## DOKUMENT:
****
Nostalgie:

Nostalgie: Hallo, Lenin!

Hallo, Lenin!

Drucken

Schriftgröße

Die Grenzbeamten tragen Uniform und kennen keine Gnade: Einreisen darf nur, wer zuvor den Zwangsumtausch absolviert hat. Zur Belohnung wartet hinter dem Grenzbalken ein Trabi, der den nächstgelegenen Delikat-Supermarkt ansteuert oder vielleicht auch eine lauschige Datscha im Grünen. Falls den Reisenden der Hunger plagt, bekommt er im Gasthaus einen knusprigen Broiler* mit Sättigungsbeilage serviert und danach ein Kännchen Mocca Fix Gold.

So ähnlich wird ein Tag im DDR-Funpark aussehen, der im Mai kommenden Jahres auf dem Gelände der Kabelwerke Oberspree in Berlin eröffnet werden soll. Für die Planung verantwortlich ist die Massine Productions GmbH, bisher vor allem als Musical-Veranstalter im Geschäft. "Wir wollen die DDR so zeigen, wie die Allgemeinheit sie erlebt hat", kündigt deren Chef, Peter Massine, an. Die Grenzen der Political Correctness würden dabei nicht gesprengt, behauptet er: "Unser Themenpark wird kein Disneyland, wir wollen uns ja nicht an vergangenem Elend bereichern, indem wir einen verklärten Rückblick zeigen."

Das Gleiche verspricht auch RTL. Am 3. September startet der deutsche Privatsender die "DDR-Show". Moderieren werden Oliver Geißen (ein Wessi) und die ehemalige Eiskunstläuferin Katarina Witt (aufgewachsen in der DDR und einst vermarktet als "das schönste Gesicht des Sozialismus "). Vier Folgen lang (jeweils am Mittwoch um 21.15 Uhr) werden Studiogäste über den Alltag in der DDR plaudern und ihre lustigsten Erfahrungen austauschen. Während Kati Witt der Ansicht ist, es habe keinen Zweck, übertrieben kritisch zurückzuschauen, "weil es da auch sehr schöne Zeiten gab", fühlt sich Oliver Geißen verpflichtet, in Interviews einen verantwortungsbewussten Unterton anzuschlagen: "Wir können nicht so tun, als sei damals alles nur lustig gewesen. Immerhin sind in diesem Staat Menschen zu Tode gekommen."
****
## DATENSÄTZE:
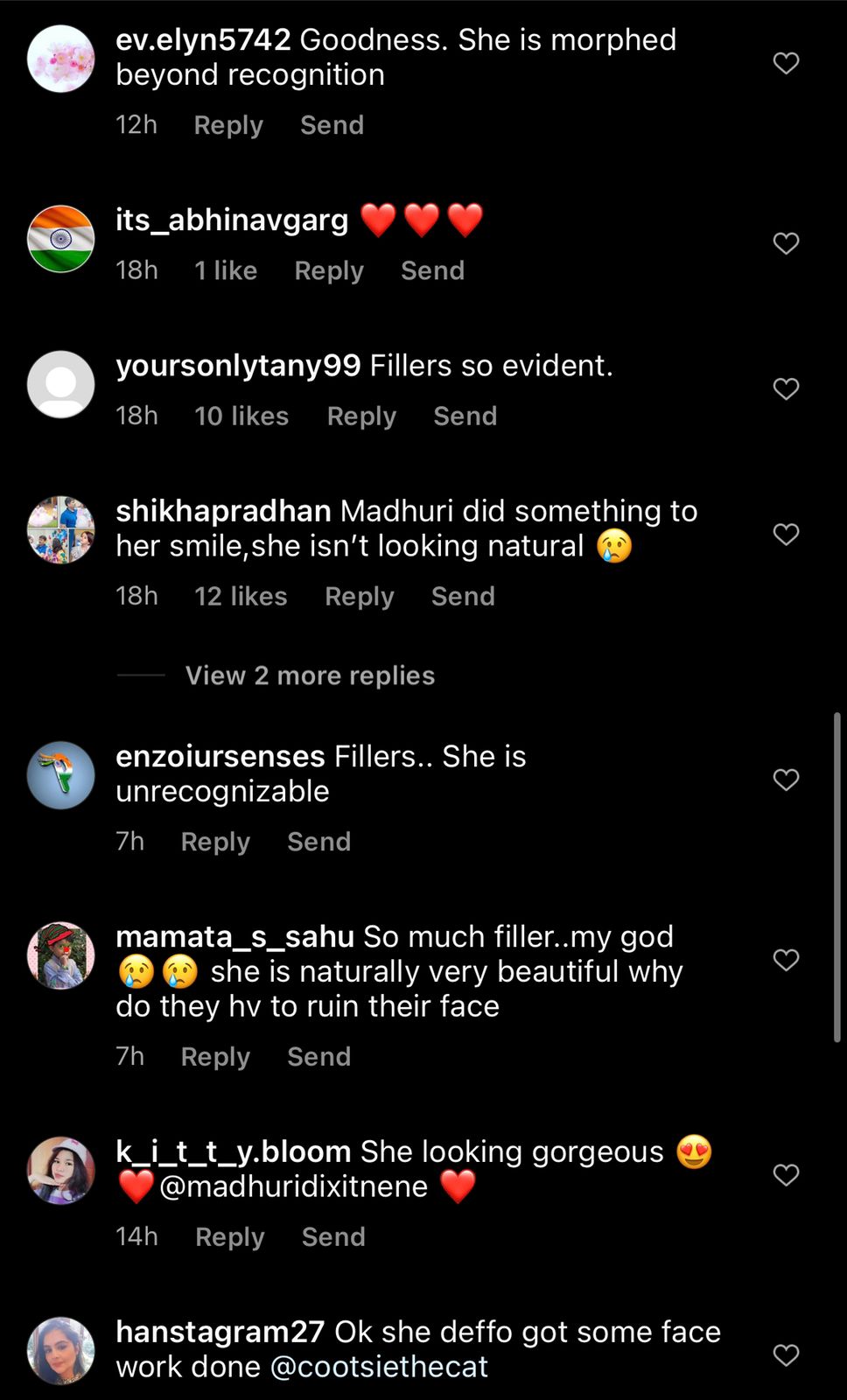Tap the heart beside mamata_s_sahu's comment
847x1400 pixels.
coord(786,960)
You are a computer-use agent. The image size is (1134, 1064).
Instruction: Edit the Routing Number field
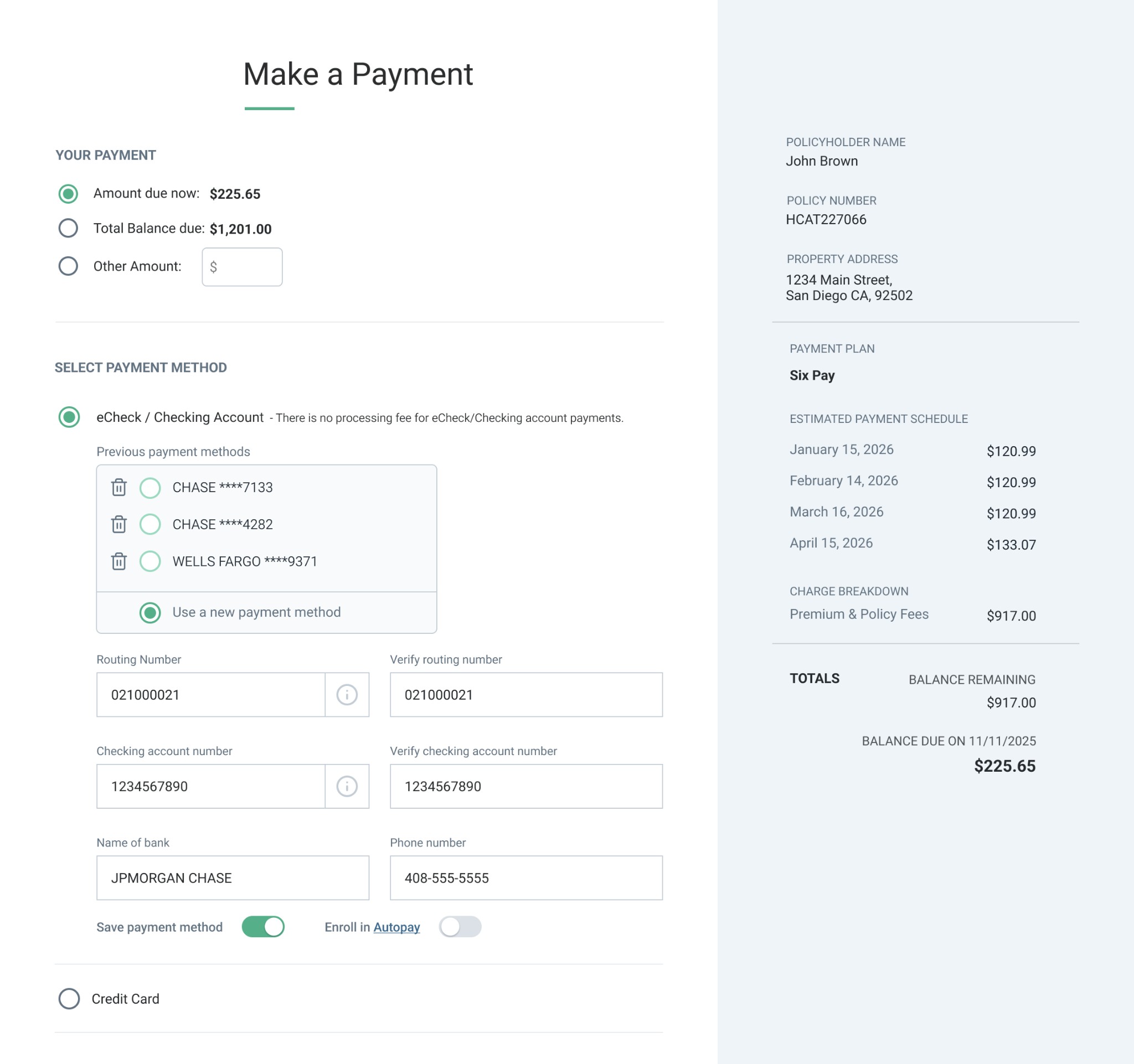(x=211, y=695)
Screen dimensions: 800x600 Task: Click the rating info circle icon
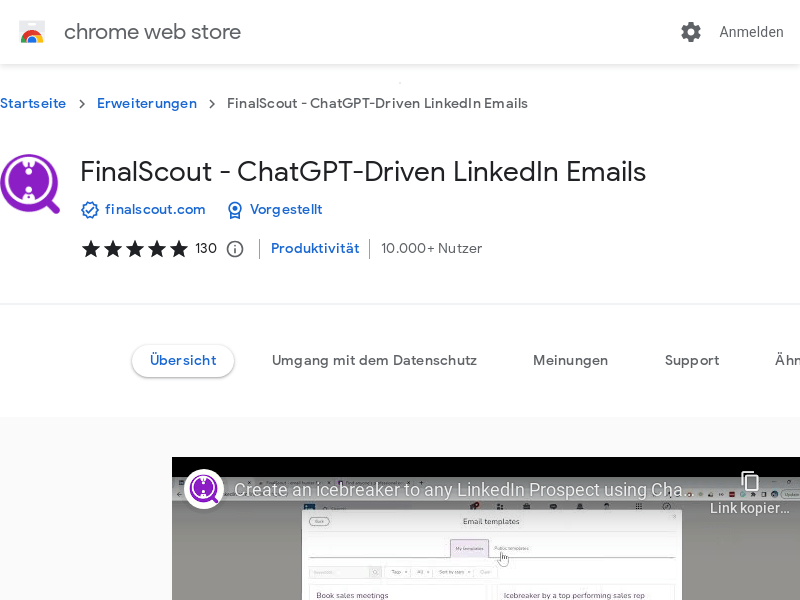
****
## AUFGABEN:
a – Welche Begründung gibt Peter Massine im Artikel über die DDR-Nostalgie dafür, dass sein Themenpark kein Disneyland werden soll? Antworten Sie in ein bis drei Sätzen.
b – Führen Sie den Artikel über die DDR-Nostalgie im Anschluss an seinen letzten Satz weiter.

## LÖSUNGEN:
a – Man wolle sich nicht an vergangenem Elend bereichern, indem man einen verklärten Rückblick zeige. Deshalb würden die Grenzen der Political Correctness nicht gesprengt.

b –
Tot, aber trendig. Das stimmt zwar, kann die gute Laune aber wohl nur am Rande trüben. Wenn ihre Macher dem aktuellen Trend folgen, werden weder der DDRFunpark noch die "DDR-Show" ohne Verklärung der Historie auskommen. Und schon gar nicht das ZDF, das am kommenden Sonntag ebenfalls eine "Ostalgie- E Show" sendet. Versprochen wird gut gelaunt "ein Kessel Buntes".

Die DDR ist derzeit so trendy wie noch nie - schon gar nicht zu ihren Lebzeiten. Fast vierzehn Jahre nach dem Mauerfall am 9. November 1989 erlebt der untergegangene Arbeiter- und Bauernstaat ein bemerkenswertes Revival.

Hauptsächlich schuld an der Ostalgie- Welle ist der deutsche Kinofilm "Good Bye, Lenin", der zum Sensationserfolg wurde. Über sechs Millionen Menschen haben den Film allein in Deutschland gesehen, in 65 Länder ist der Streifen weiterverkauft worden. Auch in Österreich war die Low-Budget-Produktion des - westdeutschen - Regisseurs Wolfgang Becker mit bisher 111.000 Zusehern ausgesprochen gut besucht.

Erzählt wird die Geschichte eines jungen Mannes, der seiner todkranken, eben aus dem Koma erwachten Mutter eine intakte DDR vorgaukelt, obwohl die Mauer längst gefallen ist und der Kapitalismus sich schon überall breit macht. Da in allen Geschäften die Ostware aussortiert und gegen Westprodukte ausgetauscht wurde, kann er die einstige Normalität nur unter größten Mühen wieder herstellen. Besonders kompliziert gestaltet sich die Suche nach einem Glas Spreewald- Gurken, das sich Mama so sehnlich wünscht.

"Good Bye, Lenin" ist ein sympathischer, vergnüglicher, zum Teil rührender, aber weitgehend unpolitischer Film. Gezeigt wird eine DDR, die der Nichtossi bisher kaum zu sehen bekam: die Alltags- DDR - offenbar eine enorme Marktlücke.

Seither ist überall, wo DDR draufsteht, ein gutes Geschäft drin. Ostlebensmittel wie Club-Cola, Halloren-Schokoladekugeln und Zetti-Knusperflocken sind wieder sehr gefragt, Geschäfte und Internet- Versandhäuser, die damit handeln, verzeichnen kräftige Umsatzzuwächse. Es gilt als schick, mit einem FdJ(Freie deutsche Jugend)-Hemd in die Diskothek - oder noch besser: auf eine Ostalgie-Party - zu gehen und im Trainingsanzug des Sportverbandes der DDR zum Schulturnen.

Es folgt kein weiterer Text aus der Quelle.